Cats spend an exceptional amount of time snoozing. Your cat can get up to 16 hours of sleep a day. This means that your cat sleeps more than half of its entire life. It’s common for cats to nap, but only fall asleep lightly. As soon as you scratch Kitty’s ears or she hears the can opener, she can be jolted awake. But she can also fall into a much deeper sleep called REM (rapid eye movement) sleep. During this deep sleep, you’ll see your kitten moving its paws or twitching its whiskers as if chasing phantom prey.

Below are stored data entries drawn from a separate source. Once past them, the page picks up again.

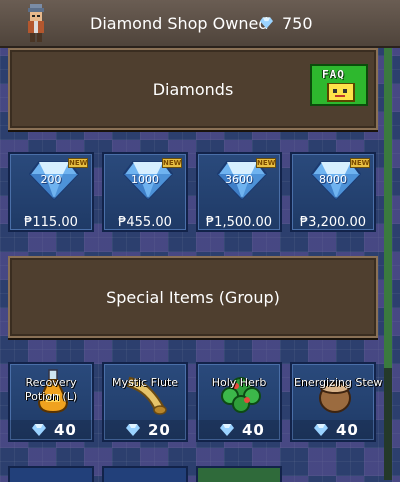 The width and height of the screenshot is (400, 482). What do you see at coordinates (180, 24) in the screenshot?
I see `shop-title: Diamond Shop Owned` at bounding box center [180, 24].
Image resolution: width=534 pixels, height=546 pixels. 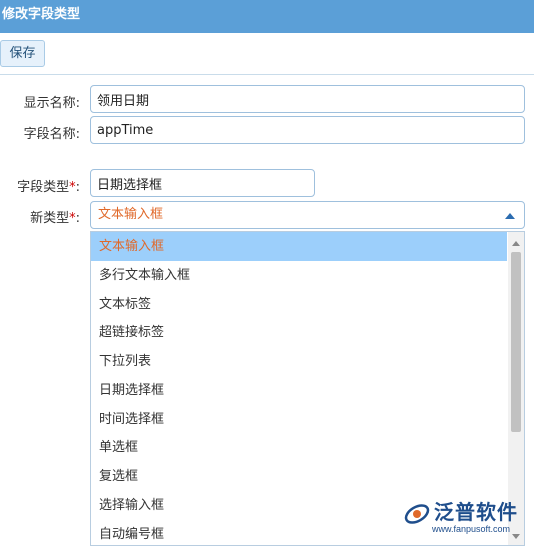 What do you see at coordinates (510, 216) in the screenshot?
I see `caret-up-icon` at bounding box center [510, 216].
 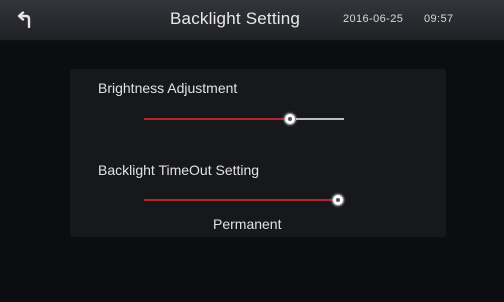 I want to click on title-bar: Backlight Setting 2016-06-25 09:57, so click(x=252, y=20).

You are probably familiar with REM sleep in humans. It’s the time when you dream vividly. During REM, brain activity increases, and your eyes move in all directions under closed lids. This type of sleep is found in most mammals and birds and is not unique to humans. Dogs, cats, and rats all dream. You go into REM sleep about every 90 minutes, but your cat dreams more than you do. A cat enters REM sleep about every 25 minutes. Because your cat dozes off so much of the day, she will dream a lot.
Atony of the Muscles
During REM sleep, your muscles are temporarily paralyzed, which is called muscle atony. This is to prevent you from acting out your dreams while you sleep. But anyone who has ever sleepwalked or talked in their sleep knows that this isn’t perfect. Sometimes muscle atony can resolve during sleep, allowing movement. It is likely that the same will happen to your cat. If his feet twitch or his cock shakes, it’s because his body is living out its dream.
It’s perfectly normal for your cat to twitch a little when he’s having a good nap. Sometimes a twitching cat isn’t because it’s dreaming of bagging a valuable trophy. It could be a sign that your cat is having a minor seizure. If her entire body becomes completely rigid or she’s acting ill and vomiting, it’s time to see the vet. If the twitching is small and only occurs while your cat is sleeping, chances are she’s just having an exciting dream.